Отец воевал с 1941 года. Поставили в окопы с пустыми руками: «Вот жди, как убьют товарища, тебе достанется винтовка». Вырвались из окружения. Партизанили, уничтожали врагов чем попало. Попал в плен. Работал у немцев в шахте.
Освободили американцы. После освобождения подвергся репрессиям, так как, по сталинским канонам, мог работать на немецкую и на американскую разведку. Больного направили на лесоразработки в Коми АССР, затем — в Чувашию».
Таких биографий, таких судеб сотни тысяч. Правда, о своем отце Андрей Романович пишет несколько схематично, как-то не от души, а по-книжному, и порой возникает ощущение, будто легенда придумана недавно, уже после того как ее автор стал подследственным. И на суде отец то и дело возникает в репликах обвиняемого как-то странно, точно сошел с лозунга или плаката: мы с батькой всю жизнь боролись за победу коммунизма во всемирном масштабе… мы с батькой как заспиваем «Распрягайте, хлопцы, кони…»
Могло быть и так.
«1950 год. Старался в учебе опережать товарищей. Участвовал в художественной самодеятельности. Правда, в коллективных формах — хор, литературно-музыкальный монтаж. Был редактором стенной газеты во всех классах. Оформлял всю документацию пионерского отряда, потом — комсомольской группы. В школе допоздна чертил пособия по разным предметам.

+---+

◆ Что сделать
Перечислите все занятия, которые фрагмент документа приводит в записи, начинающейся словами «1950 год».

◆ Записанные сведения
+---+

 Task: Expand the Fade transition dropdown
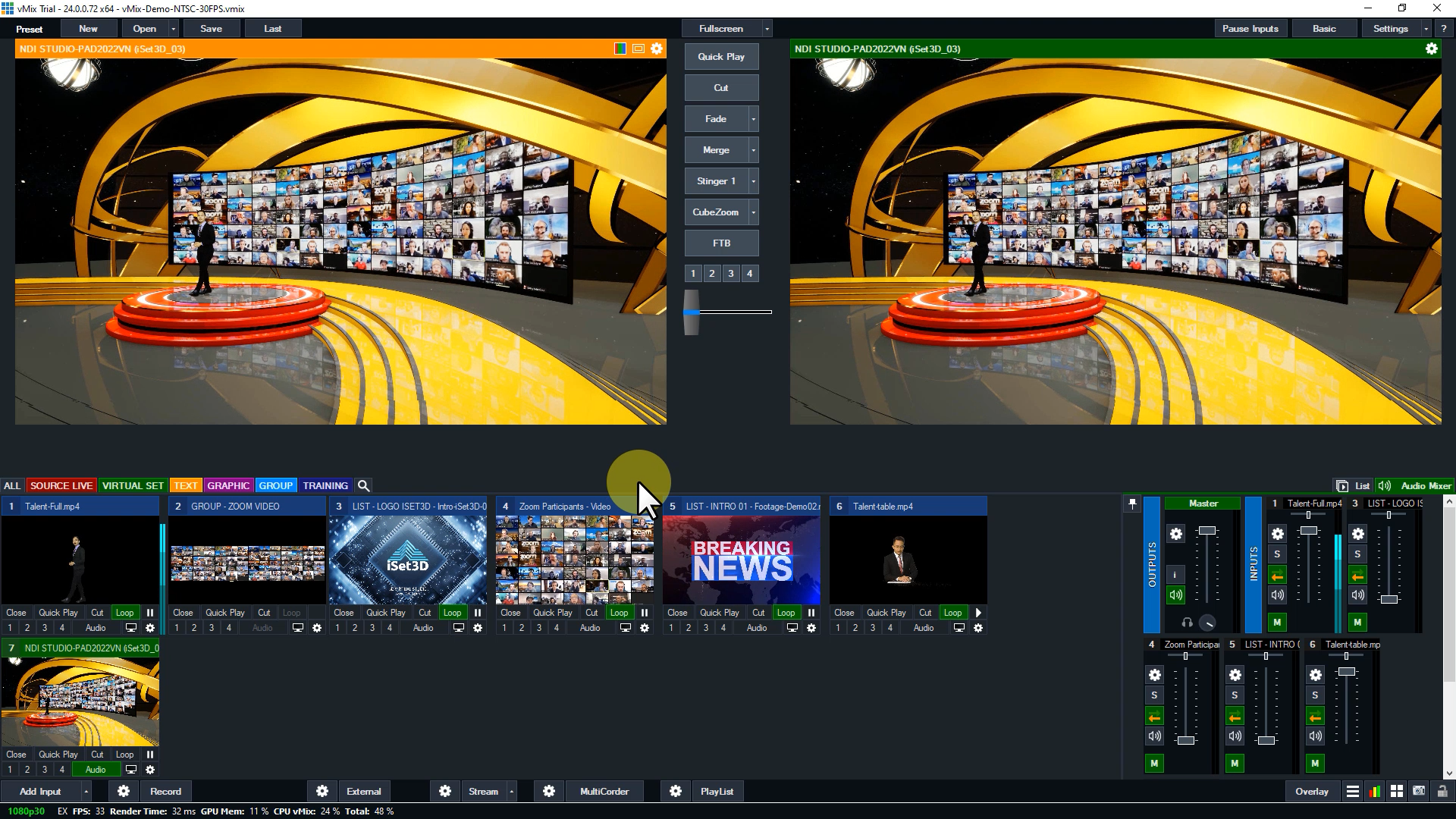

+---+

◆ Готовое задание
- Старался в учебе опережать товарищей.
- Участвовал в художественной самодеятельности: хор, литературно-музыкальный монтаж.
- Был редактором стенной газеты во всех классах.
- Оформлял всю документацию пионерского отряда, потом комсомольской группы.
- Допоздна чертил в школе пособия по разным предметам.